TryGhost / Ghost

Independent technology for modern publishing, memberships, subscriptions and newsletters.
https://ghost.org
MIT License
47.46k stars 10.35k forks source link

Word count doesn't support Devanagari script #11599

Closed amanmehara closed 3 years ago

amanmehara commented 4 years ago

Issue Summary

Words written in Devanagari script are not recognized by the editor. snippet

To Reproduce

  1. Write few words in Devanagari script in the editor.
  2. Number of words in the bottom right corner will not increase.

This might lead to incorrect time to read.

Technical details:

lunaticmonk commented 4 years ago

Looks like the code here: https://github.com/sparksuite/simplemde-markdown-editor/blob/6abda7ab68cc20f4aca870eb243747951b90ab04/src/js/simplemde.js#L1054-L1067 is being used to count words. And it is not taking devnagari in consideration.
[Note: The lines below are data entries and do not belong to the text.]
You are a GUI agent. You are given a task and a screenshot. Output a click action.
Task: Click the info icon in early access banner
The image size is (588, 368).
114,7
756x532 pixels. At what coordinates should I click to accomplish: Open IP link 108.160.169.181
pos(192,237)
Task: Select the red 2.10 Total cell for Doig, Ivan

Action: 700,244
QbDesu commented 4 years ago

Taking it a look at the project it might also be worth considering changing from simplemde to EasyMDE seeing as SimpleMDE hasn't been updated in the past 3 years and EasyMDE is actively being maintained (and also 350 commits ahead of SimpleMDE).
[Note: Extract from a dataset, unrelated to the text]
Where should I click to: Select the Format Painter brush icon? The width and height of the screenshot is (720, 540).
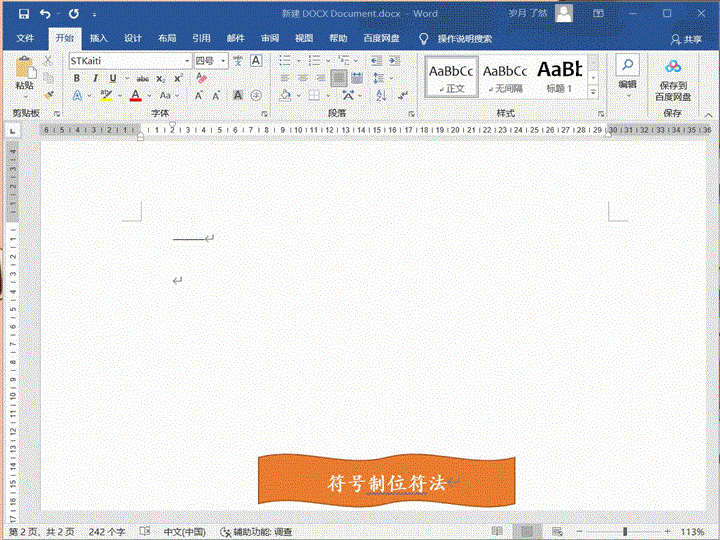(x=48, y=96)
sumukshashidhar commented 4 years ago

I second @Necr0 here, the code linked by @lunaticmonk looks like its just counting some regular unicode characters.

EasyMDE is definitely a better option

ErisDS commented 4 years ago

This is the same issue as https://github.com/TryGhost/Ghost/issues/10303 and https://github.com/TryGhost/Ghost/issues/8467.
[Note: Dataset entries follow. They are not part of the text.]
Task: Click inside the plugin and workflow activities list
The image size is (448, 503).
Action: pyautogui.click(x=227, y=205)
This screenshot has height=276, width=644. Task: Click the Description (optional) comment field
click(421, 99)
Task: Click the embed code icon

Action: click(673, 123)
Core team has no plan to fix it. Contributions are welcome but will likely be required upstream

SimonVillage commented 4 years ago

So I was checking regarding Thai as we have the same problem. It seems like the only thing which will work is a dictionary for Thai but I don't think it's a solution ghost would consider?

Example could be usage of: https://github.com/veer66/wordcut Which leads to

echo 'จะถูกเปิดตัว' | wordcut                        
จะ ถูก เปิด ตัว

But that is a solution only working for Thai and I don't think that there are any solutions out there which work for all languages anyways.

What could be the right approach here?

Edit: Is https://github.com/sparksuite/simplemde-markdown-editor/blob/6abda7ab68cc20f4aca870eb243747951b90ab04/src/js/simplemde.js#L1054-L1067 also used to calculate the words of an article in general? To get the "x minutes to read"? Or is this another function?

arjunraj1523 commented 4 years ago

In Devanagari the words are separated by space so it should be easy to solve. Also the end of a sentence is a “|” instead of a “.”. I’d like to take this issue up

ErisDS commented 4 years ago

The reading time code is based on the simpleMDE code, but is implemented with customisations here: https://github.com/TryGhost/Ghost-SDK/blob/master/packages/helpers/lib/utils/count-words.js

stale[bot] commented 4 years ago

This issue has been automatically marked as stale because it has not had recent activity. It will be closed if no further activity occurs. Thank you for your contributions.

SimonVillage commented 4 years ago

Dear Mr stale, please keep this issue open so we can have a fix for this in the future.

stale[bot] commented 3 years ago

This issue has been automatically marked as stale because it has not had recent activity. It will be closed if no further activity occurs. Thank you for your contributions.